Just as in any large metropolis these days, it isn't just the nature of the buildings that change from neighborhood to neighborhood, but the ethnicity of the residents. And in Buenos Aires, as in the rest of Latin America, that means the people are not just poorer, but darker complexioned and often immigrants – in this case, from Bolivia, Paraguay and Peru.

They come here for jobs and access to Argentine social programs. Officially, 11 percent of Buenos Aires' residents are foreigners, but the actual figure is likely higher. Argentina, of all the countries in Latin America, most resembles the United States in its demographic history. With a few exceptions, the indigenous populations that existed before colonization collapsed, either through extermination or as casualties of imported diseases. The result is that modern Argentina, along with Uruguay, its northern neighbor, was mostly populated by people from Europe and their descendants.

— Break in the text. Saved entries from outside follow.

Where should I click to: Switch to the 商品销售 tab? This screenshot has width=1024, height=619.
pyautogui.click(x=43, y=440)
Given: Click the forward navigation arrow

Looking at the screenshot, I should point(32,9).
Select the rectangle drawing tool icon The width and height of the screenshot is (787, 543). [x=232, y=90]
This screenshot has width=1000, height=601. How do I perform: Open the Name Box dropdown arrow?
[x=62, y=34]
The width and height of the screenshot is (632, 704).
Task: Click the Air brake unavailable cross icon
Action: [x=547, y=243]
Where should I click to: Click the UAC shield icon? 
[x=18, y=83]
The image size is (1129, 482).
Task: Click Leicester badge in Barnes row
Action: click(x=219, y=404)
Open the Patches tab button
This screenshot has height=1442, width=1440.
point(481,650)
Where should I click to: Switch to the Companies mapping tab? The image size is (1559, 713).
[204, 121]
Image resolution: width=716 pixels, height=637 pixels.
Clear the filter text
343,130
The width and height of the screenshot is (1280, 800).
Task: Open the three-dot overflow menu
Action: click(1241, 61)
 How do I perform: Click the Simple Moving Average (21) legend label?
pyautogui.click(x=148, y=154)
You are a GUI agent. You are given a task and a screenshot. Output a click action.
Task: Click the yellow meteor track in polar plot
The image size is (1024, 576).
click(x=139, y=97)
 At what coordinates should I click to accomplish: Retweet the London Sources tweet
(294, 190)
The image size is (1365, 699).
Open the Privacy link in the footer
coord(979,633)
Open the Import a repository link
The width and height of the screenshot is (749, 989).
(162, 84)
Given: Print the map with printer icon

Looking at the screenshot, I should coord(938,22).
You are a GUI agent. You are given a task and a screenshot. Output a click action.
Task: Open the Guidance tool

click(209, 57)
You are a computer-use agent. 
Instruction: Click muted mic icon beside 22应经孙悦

But the new influx of immigrants is changing that, and Argentina hardly seems prepared.

The villas are not as decrepit as the slums of most other Latin American countries, but any American slum would still look positively middle class by comparison. The government says 5 percent of Argentines are poor, while independent researchers come up with numbers as high as 30 percent.

Whatever the reality, Buenos Aires' villas have no shortage of poor people – and no abundance of public services. Here, garbage is thrown out into certain streets spontaneously anointed as collection points by the residents, running water and proper sewage are hit-or-miss propositions and the roads are so potholed that it's a stretch to call them paved. And the bad is getting worse: drug trafficking, a relatively new development, has nourished a gang culture and the territorial disputes and killings that go with it.

The villa doesn't make for pretty pictures, but it's hardly the whole picture either. Argentina is confounding that way. Tremendous potential is in a constant struggle with venality, bureaucratic incompetence and shortsightedness. It is a country of contradiction that makes it fascinating to outsiders but tragic to those who are waiting for the bright future that somehow never comes.